Klarer wird das bei der University of South Alabama, die letzten September einen pensionierten FBI-Agenten, spezialisiert auf Wirtschafts- und Gegenspionage, als Direktor für Informationstechnik und Risiko-Compliance einstellte. Furman sagt, er habe mit den Fakultätsmitgliedern gesprochen, die ihn nun als Ressource gegen "eine Bedrohung ihrer Forschungsproduktivität" betrachten würden. So kann man wahrscheinlich auch ausdrücken, dass das Personal der Universität, die von Bundesgeldern abhängig ist, die Unterwanderung akzeptiert, die die Offenheit und Freiheit der Wissenschaft in Frage stellt.
Aber es geht nicht nur gegen ausländische Studenten und Wissenschaftler, auch gegen internationale Gäste. Die UNT überlegt, ihren Angestellten Reisen zu "bestimmten ausländischen Einrichtungen" verbieten, wo Technik "kompromittiert" sein könnte. Die Washington State University rät Fakultätsmitglieder zu Vorsichtsmaßnahmen, "wenn sie mit Technik international unterwegs sind". Nach Nature verfolgt das FBI 1000 Fälle von Diebstahl intellektuellen Eigentums, die mit China verbunden sind.
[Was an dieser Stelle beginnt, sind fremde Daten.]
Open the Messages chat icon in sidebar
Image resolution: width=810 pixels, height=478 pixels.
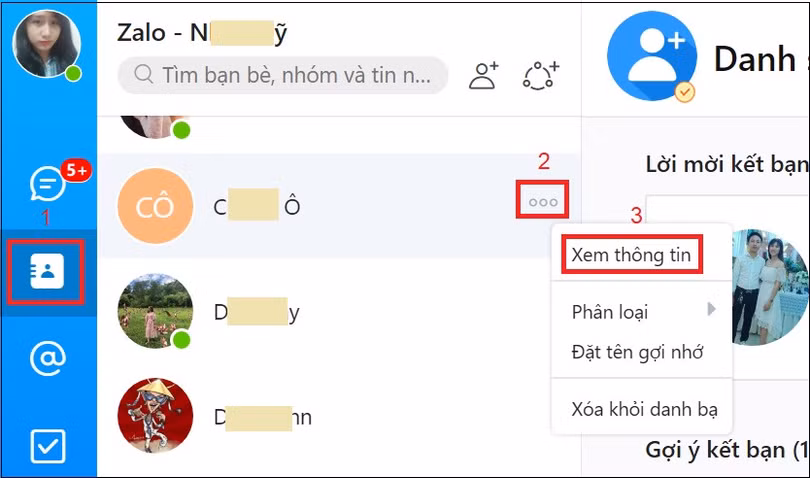[48, 183]
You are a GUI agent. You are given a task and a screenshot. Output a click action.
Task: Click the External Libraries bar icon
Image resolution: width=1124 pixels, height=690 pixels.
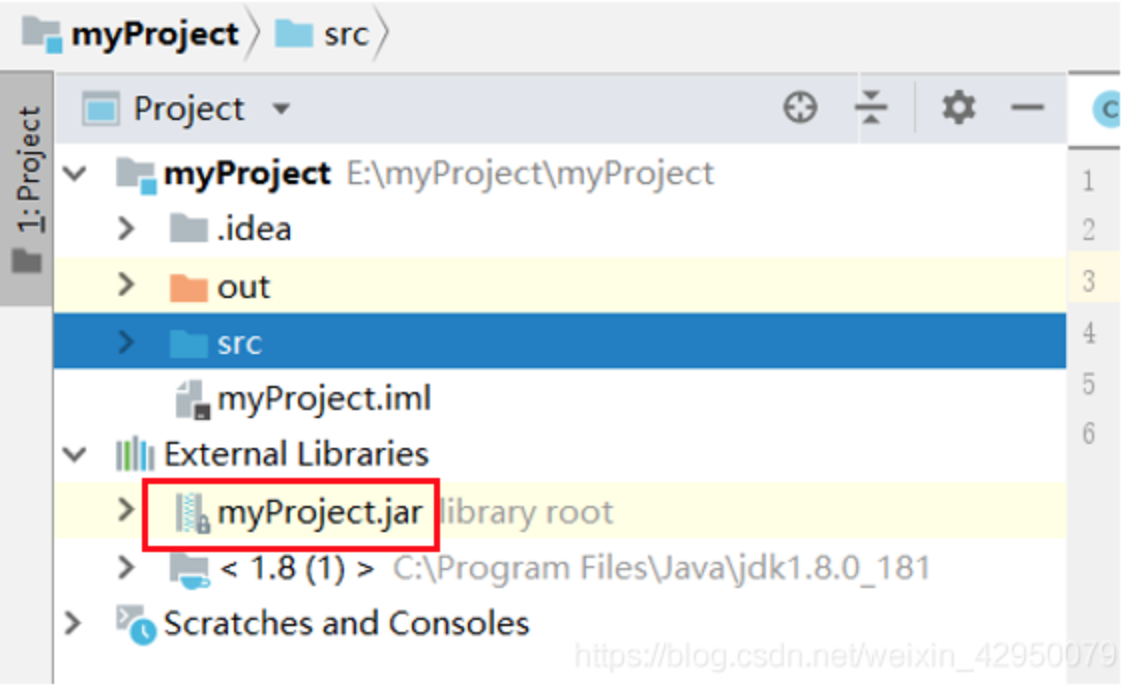[135, 454]
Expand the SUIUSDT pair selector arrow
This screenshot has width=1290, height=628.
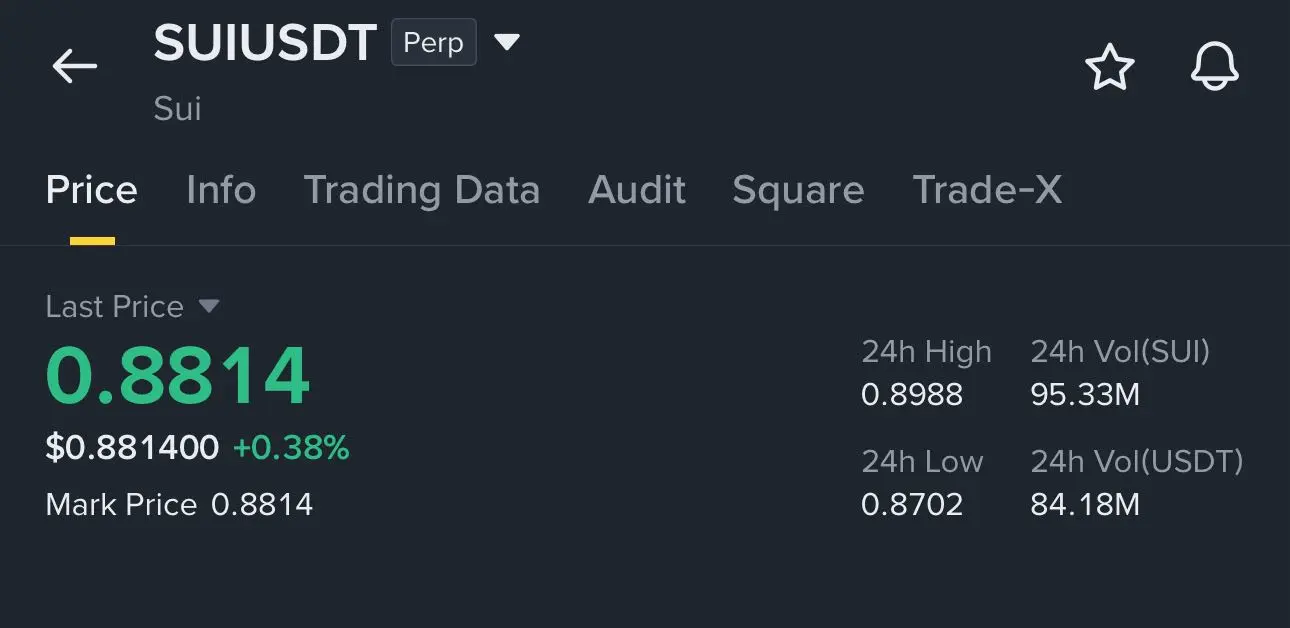pyautogui.click(x=508, y=42)
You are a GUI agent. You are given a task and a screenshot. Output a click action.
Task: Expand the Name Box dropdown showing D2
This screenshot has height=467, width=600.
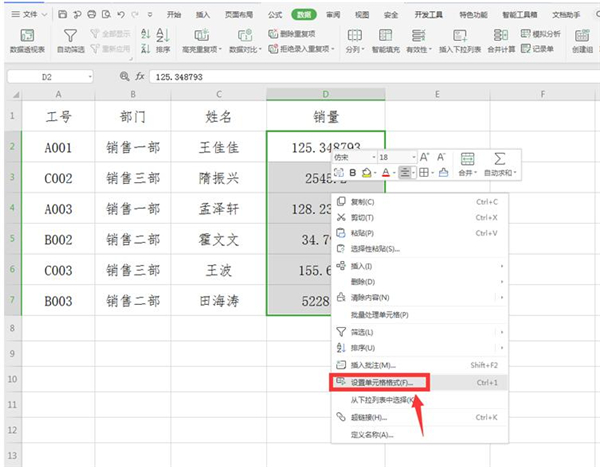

Und John Brown, der stellvertretende Direktor der FBI-Gegenspionage-Abteilung sagte kürzlich: "Die USA war seit der Sowjetunion und dem Kalten Krieg mit keiner ähnlichen Bedrohung mehr konfrontiert." Man kommt also nach dem Zerfall der Sowjetunion, der amerikanischen Hegemonie und dem War on Terror wieder in die vertraute Welt der Bedrohung zurück. Statt Offenheit ist Bespitzelung, statt Abrüstung neue Aufrüstung, statt internationaler Verständigung Nationalismus gefragt.